Secondo l’analisi dell’Agcom, dal 1° al 25 maggio scorso i siti web di disinformazione hanno continuato a occuparsi perlopiù di cronaca (36%), spettacolo (21,3%), scienza e tecnologia (14,5%). Quasi dimezzati gli articoli dedicati alla politica (dal 18 al 9,9%) rispetto al periodo pre-elettorale 2018, più che raddoppiati quelli di spettacolo (al 21,3% dal 10,1%). C’è da dire che la cronaca rimane la tematica preferita anche dall’offerta informativa (26,1%), seguita da sport (15,6%), cultura (15,3%) e politica 12,4%).

LA DISINFORMAZIONE SULLE ELEZIONI EUROPEE

Per quanto riguarda il voto del 26 maggio, l’Authority rileva un’attenzione crescente sia per le fonti di informazione sia per quelle di disinformazione in corrispondenza dell’approssimarsi e dello svolgimento della tornata elettorale: i valori massimi sono stati toccati il 26 e il 27 maggio, quando l’andamento dell’informazione sulle elezioni europee si è attestato al 10% e all’11% e quello della disinformazione al 6% e all’8%. Per quanto riguarda i contenuti, l’incidenza media è stata del 2% nella disinformazione (che scende all’1% per le fonti social) e del 3% nell’informazione.

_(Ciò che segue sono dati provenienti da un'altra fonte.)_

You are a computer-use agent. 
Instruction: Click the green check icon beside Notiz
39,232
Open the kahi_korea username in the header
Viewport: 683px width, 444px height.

LE CATEGORIE DELLA DISINFORMAZIONE SULLE ELEZIONI EUROPEE

Tra i temi di rilevanza europea preferiti dalla disinformazione online primeggia e si conferma la criminalità (12,6%), seguita da disoccupazione (8,6%) e immigrazione (7,5%) – che mantengono inalterate le loro posizioni – e poi tassazione (2,7%), terrorismo (2,3%), inflazione (1,8%) pensioni (1,6%) e situazione economica (1,5%). Stessi temi, ma con ordine diverso, sono stati trattati anche dall’informazione che però mostra quasi un dimezzamento di attenzione per l’immigrazione (3,9).

L’Agcom sottolinea infine come circa un terzo dei 30 termini più frequenti sui siti di disinformazione è relativo ad avvenimenti e a politiche legate all’immigrazione (immigrati, clandestini, porti, sea watch, ong). Tra gli altri argomenti spiccano parole che richiamano le condizioni meteorologiche avverse (temporali, piogge, caldo, maltempo), la sfera religiosa (Bergoglio, islamici), vicende legate a trasmissioni televisive e a personaggi dello spettacolo (puntata, fratello, Pamela, Prati).